# HTTP Request über JAVA ?



## Frankster (28. Juli 2005)

Ich würde gerne per JAVA auf meine D-BOX zugreifen. 

Wenn man z.b. im IE folgendes eingibt (http://dbox/control/volume) wird eine Zahl zurück geliefert.
Daher hab ich mir gedacht, dass ich per JAVA einen HTTP Request an die Box schicke mit folgendem Aufruf (http://dbox/control/volume) und erhalte per HTTP Response einen String zurück.

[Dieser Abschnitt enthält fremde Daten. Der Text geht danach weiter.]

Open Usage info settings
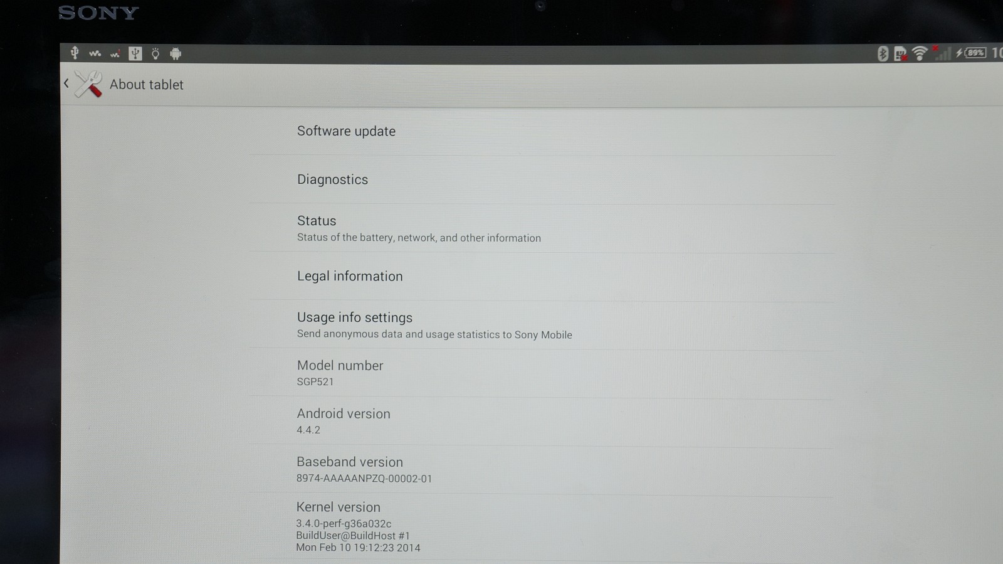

Nur hab ich weder in der API noch per Google etwas brauchbares über HTTP und java gefunden.
JAVA RMI und SERVLETS hab ich etwas gefunden. aber ich möchte dies gerne mit einer normalen Java Applikation machen.

Vielen Dank im voraus
Frankster


----------



## torsch2711 (28. Juli 2005)

Hi,


 hier ein paar infos:

 Du benötigst die Klasse URL. Hier ein tutorial dazu:

http://www.galileocomputing.de/open...vainsel_160002256URLVerbindungenundURLObjekte


 Gruss,

 Torsten


----------



## Levin Beicht (28. Juli 2005)

Hallo,

also ich nutze für sowas den HttpClient aus den Jakarta Commons.
Hier ein Link zu nem Tutorial:

http://jakarta.apache.org/commons/httpclient/tutorial.html

Gruß Levin


----------



## Frankster (28. Juli 2005)

@Levin Beicht
Nur sollt dann der Jakarta Server installiert sein oder ?

@torsch2711
Cool, danke, funktioniert super.
Auf diese Klasse wär ich glaub ich nicht so schnell gekommen

Mfg
Frankster


----------



## Levin Beicht (28. Juli 2005)

Nene, die Commons sind einfach lauter kleine nützliche Hilfsbibliotheken...

Du musst dir nur den httpclient hier (http://jakarta.apache.org/site/downloads/downloads_commons-httpclient.cgi) runterladen, in deinen Classpath einbinden und schon kannste die Klasse verwenden.

Das hat nichts mit dem Apache Webserver zu tun 

Gruß Levin

Edit: Aber der Httpclient ist für deinen Anwendungszweck vermutlich ein wenig zu aufgeblasen


----------